On January 2, 2017, a new parentage law will come into effect in Ontario. Known as Bill 28: All Families Are Equal Act, it is an amendment to the province’s Children’s Law Reform Act. There are many new exciting changes as a result, including the following:

  1. A (sperm or ova) donor is not a parent by virtue of donating using assisted reproduction.
  1. A (sperm or ova) donor is not a parent by virtue of sexual intercourse, provided there is a pre-conception written agreement.

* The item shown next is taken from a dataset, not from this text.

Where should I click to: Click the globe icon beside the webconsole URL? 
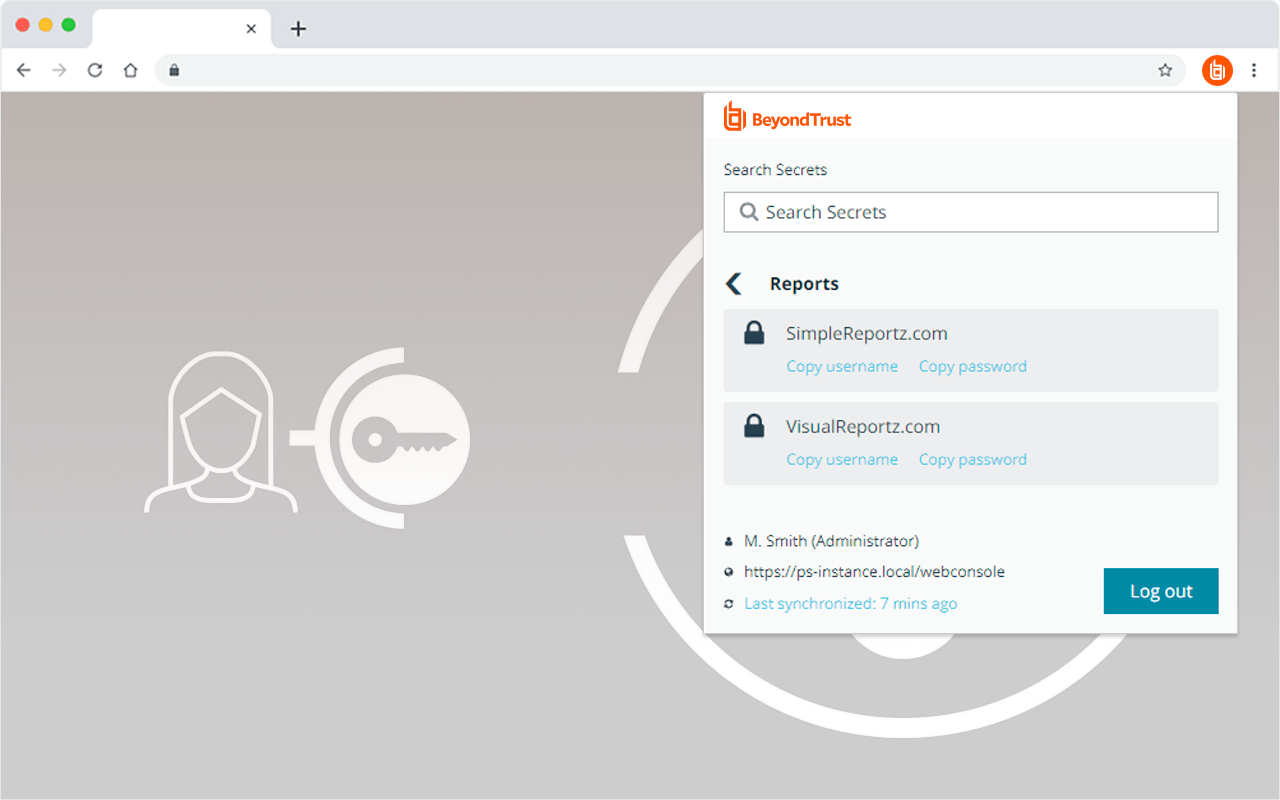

  1. In a surrogacy situation, a birth can be registered in the names of up to four people without the need to get a post-birth parental Order. This includes same-sex intended parents. This applies ONLY if there is a pre-conception written agreement, with opposing sides having independent legal advice, and the surrogate must sign a consent no earlier than seven days post birth. However, even under these circumstances, a post-birth parental Order can be obtained if required (i.e., if you are a non-Canadian resident, and your home country requires a court order).
  1. A surrogacy agreement is unenforceable in law, but may be used as evidence of: a) an intended parent’s intention to be a parent of a child contemplated in the agreement; and b) a surrogate’s intention to not be a parent of that child.

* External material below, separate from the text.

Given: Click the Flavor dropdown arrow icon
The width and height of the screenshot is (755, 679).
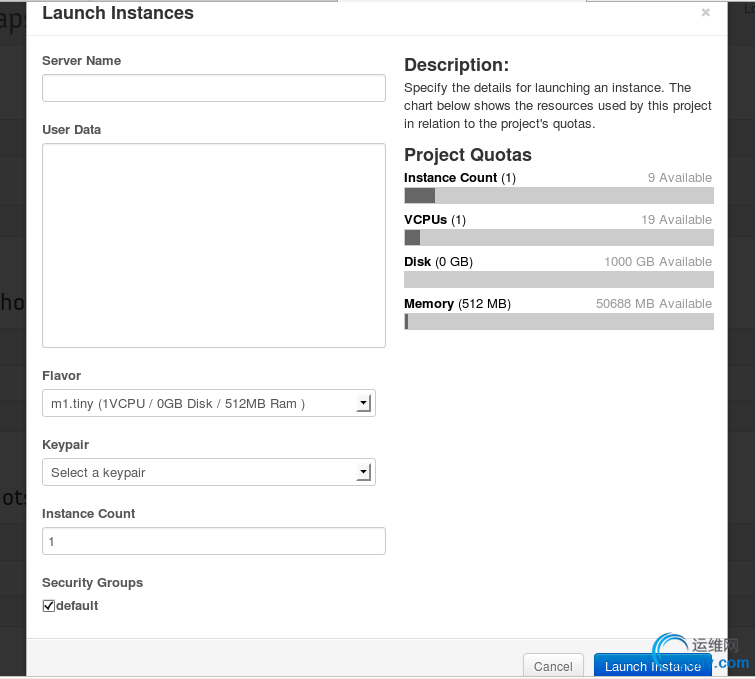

  1. A declaration of parentage must be obtained if there is no pre-conception written agreement with independent legal advice on both sides. Some people may opt to forego the independent legal advice (i.e., use their own agreement, without lawyers, or without lawyers on both sides) in order to save up-front costs (i.e., in case the surrogate does not get pregnant).
  1. A lesbian non-birth parent no longer needs to adopt her partner’s child or pursue a parental Order, and will be legally recognized as the other parent.